High profit margin menus typically combine popular, profitable, and high-cost dishes. 

Some diner menus offer pages upon laminated pages of options. Others stick to a relatively brief product mix (pmix). Regardless of your menu makeup, analyzing your current offerings can help you improve your menu and ensure it’s a moneymaker.

Achieving consistent profitability can depend on balancing your prime costs — the combination of your labor costs and your cost of goods sold (COGS). Understanding these costs and calculating them on a regular basis — because they change — is the first step to a profitable menu.

Once you’re able to consistently measure profitability (plate cost vs avg price of menu item) and popularity (total sales) of each of your menu items, you can conduct menu engineering. The process of menu engineering takes these costs into consideration along with other key menu factors, such as guest psychology, menu design, and more.

The end result should be an understanding of which menu items contribute the most profits, based on their sales frequency and average profit margin. These findings can help show restaurant operators menu price insights as well as when to remove menu items completely from your menu.

5 most profitable diner foods

Here’s a breakdown of what can be the most profitable diner foods.

Anything with potatoes

Potatoes are relatively cheap compared to what they yield — and guests typically love them. 

Diners should consider whether they want to make their own fries, hash browns, tater tots, and the likes. With wholesale restaurant potato prices low, operators may reap greater profits than those that purchase processed goods. It depends on labor costs required to process all those spuds compared to what it costs to get them pre-processed.
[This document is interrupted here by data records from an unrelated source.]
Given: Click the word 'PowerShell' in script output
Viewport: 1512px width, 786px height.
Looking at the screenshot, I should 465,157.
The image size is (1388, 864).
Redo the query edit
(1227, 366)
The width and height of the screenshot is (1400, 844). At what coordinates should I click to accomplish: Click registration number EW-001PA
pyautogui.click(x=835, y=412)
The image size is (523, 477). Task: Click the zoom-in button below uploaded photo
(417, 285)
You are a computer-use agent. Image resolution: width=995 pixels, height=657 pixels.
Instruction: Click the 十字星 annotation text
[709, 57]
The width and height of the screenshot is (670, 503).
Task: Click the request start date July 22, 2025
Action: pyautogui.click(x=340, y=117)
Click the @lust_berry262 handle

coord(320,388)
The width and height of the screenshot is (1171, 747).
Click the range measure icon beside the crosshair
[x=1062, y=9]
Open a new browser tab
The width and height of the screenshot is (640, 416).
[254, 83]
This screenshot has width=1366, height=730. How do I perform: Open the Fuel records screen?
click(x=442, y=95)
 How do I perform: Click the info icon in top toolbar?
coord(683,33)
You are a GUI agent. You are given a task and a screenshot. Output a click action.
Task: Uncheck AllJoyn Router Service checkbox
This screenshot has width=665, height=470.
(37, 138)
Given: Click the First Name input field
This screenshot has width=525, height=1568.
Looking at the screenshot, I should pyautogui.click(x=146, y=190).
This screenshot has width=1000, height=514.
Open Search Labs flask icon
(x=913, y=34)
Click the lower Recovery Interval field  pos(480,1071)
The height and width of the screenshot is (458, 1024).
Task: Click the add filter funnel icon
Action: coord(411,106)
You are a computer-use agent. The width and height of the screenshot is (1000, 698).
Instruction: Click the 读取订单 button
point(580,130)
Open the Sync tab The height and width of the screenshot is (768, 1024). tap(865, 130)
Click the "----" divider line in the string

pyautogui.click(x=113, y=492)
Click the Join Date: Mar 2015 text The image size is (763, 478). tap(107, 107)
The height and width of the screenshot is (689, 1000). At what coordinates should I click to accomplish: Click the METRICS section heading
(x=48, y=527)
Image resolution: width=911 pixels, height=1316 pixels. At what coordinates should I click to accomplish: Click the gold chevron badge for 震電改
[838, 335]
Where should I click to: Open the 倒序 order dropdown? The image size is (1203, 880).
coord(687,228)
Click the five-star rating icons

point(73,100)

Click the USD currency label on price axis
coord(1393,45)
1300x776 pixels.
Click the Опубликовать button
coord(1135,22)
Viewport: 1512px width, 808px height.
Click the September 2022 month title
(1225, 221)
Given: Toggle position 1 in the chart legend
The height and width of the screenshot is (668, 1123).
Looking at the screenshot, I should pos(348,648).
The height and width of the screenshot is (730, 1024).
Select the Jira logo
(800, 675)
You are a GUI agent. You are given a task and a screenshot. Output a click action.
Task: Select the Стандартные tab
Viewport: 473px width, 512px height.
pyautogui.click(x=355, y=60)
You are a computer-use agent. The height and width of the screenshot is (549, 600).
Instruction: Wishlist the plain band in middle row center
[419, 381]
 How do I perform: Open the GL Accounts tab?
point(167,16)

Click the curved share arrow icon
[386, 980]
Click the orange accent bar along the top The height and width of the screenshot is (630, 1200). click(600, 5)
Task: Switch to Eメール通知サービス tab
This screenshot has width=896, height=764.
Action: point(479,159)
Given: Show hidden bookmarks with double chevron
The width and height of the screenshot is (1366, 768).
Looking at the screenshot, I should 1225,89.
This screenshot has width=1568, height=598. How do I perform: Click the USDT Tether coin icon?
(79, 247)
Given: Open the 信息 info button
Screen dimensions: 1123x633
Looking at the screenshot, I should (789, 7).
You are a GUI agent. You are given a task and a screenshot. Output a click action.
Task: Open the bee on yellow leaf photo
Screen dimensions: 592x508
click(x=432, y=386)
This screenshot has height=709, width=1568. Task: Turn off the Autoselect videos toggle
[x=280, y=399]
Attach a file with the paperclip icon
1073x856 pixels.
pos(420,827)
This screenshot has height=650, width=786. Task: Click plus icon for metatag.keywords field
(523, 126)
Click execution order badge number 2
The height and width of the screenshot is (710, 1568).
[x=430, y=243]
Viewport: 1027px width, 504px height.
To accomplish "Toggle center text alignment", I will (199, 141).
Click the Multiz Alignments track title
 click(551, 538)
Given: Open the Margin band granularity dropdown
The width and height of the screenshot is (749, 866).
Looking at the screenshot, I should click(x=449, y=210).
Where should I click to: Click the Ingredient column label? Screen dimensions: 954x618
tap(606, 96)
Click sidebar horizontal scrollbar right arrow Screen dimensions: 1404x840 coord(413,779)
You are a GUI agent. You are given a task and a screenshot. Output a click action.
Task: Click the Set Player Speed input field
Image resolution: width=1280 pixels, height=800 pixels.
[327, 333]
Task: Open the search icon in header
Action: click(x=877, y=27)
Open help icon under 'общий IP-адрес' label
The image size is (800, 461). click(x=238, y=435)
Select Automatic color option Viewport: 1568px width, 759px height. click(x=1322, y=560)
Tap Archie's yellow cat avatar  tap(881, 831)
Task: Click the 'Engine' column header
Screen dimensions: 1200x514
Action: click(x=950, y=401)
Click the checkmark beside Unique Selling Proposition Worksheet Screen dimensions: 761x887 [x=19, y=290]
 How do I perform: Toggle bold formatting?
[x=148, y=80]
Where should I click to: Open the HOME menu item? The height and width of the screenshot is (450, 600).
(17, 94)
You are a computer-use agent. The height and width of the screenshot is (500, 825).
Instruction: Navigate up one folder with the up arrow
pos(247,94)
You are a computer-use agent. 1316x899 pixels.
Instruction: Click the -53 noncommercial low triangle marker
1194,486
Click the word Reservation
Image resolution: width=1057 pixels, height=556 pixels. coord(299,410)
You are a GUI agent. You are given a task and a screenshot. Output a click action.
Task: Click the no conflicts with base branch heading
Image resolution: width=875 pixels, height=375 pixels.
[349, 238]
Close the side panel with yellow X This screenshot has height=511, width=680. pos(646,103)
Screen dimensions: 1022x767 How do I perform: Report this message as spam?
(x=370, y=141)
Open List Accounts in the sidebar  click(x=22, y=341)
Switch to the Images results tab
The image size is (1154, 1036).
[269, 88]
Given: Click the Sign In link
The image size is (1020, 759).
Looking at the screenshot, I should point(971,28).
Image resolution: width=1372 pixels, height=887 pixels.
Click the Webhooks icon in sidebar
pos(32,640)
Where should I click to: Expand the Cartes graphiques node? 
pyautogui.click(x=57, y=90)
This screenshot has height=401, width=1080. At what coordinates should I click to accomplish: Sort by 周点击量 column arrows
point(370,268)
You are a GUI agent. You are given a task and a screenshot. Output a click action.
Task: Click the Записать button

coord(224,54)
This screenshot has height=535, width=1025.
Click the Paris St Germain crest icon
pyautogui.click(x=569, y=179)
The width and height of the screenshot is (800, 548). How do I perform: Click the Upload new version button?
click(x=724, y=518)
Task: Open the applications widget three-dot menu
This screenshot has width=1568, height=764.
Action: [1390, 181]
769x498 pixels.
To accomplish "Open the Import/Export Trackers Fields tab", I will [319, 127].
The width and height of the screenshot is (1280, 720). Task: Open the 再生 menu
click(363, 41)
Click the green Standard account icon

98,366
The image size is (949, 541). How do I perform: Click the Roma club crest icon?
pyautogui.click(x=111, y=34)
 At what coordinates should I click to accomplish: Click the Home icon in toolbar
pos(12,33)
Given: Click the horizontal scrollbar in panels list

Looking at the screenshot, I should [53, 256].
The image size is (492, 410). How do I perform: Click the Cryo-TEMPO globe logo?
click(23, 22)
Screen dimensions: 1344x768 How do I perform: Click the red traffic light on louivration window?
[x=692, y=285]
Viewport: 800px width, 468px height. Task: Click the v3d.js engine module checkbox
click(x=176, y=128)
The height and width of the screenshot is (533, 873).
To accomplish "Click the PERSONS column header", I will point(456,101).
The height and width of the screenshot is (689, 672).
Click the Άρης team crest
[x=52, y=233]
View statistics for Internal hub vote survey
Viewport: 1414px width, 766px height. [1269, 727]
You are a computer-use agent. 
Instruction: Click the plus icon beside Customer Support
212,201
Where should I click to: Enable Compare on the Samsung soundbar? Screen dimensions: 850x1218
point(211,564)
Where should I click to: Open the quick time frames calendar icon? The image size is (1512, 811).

Pancakes, waffles, and other batter-based treats

Batters are typically just flour, fat, and some liquid. You can’t ask for a more profitable product mix on a menu item.

Diner operators may consider how they can increase sales of these high profit items — such as combo options for adding a short-stack to an order.

Biscuits (and especially gravy)

Just like batter-based goods, biscuits are simply flour, fat, and liquid. Potential profitability in every serving. And unlike batter-based goods, biscuits can be made in advance of a service served to order.

Gravy is commonly served along and on top of biscuits. It too can be a profitable diner addition, consisting simply of flour, fat, and liquid.

Grits — sweet, savory, shrimp, however guests want them

Grits may be the pinnacle of restaurant profitability. They can be hugely inexpensive, have a massive yield, and simply need seasoning, liquid, and time to make them delicious.

Operators will want to ensure they aren’t boiling away their grit profitability by adding cheese, meats, and other items without properly adjusting the menu prices to accommodate the additions.

Eggs served anyway

Restaurant egg prices have been highly volatile as of late, but they can be a highly profitable ingredient when stabilized. Fried eggs, scrambled eggs, omelettes, benedicts, quiches, and plenty other menu items can provide a high-profi, quick-served dish.

Similar to grits, operators may want to consider the additional ingredients that are added to their egg dishes and adjust menu item prices accordingly.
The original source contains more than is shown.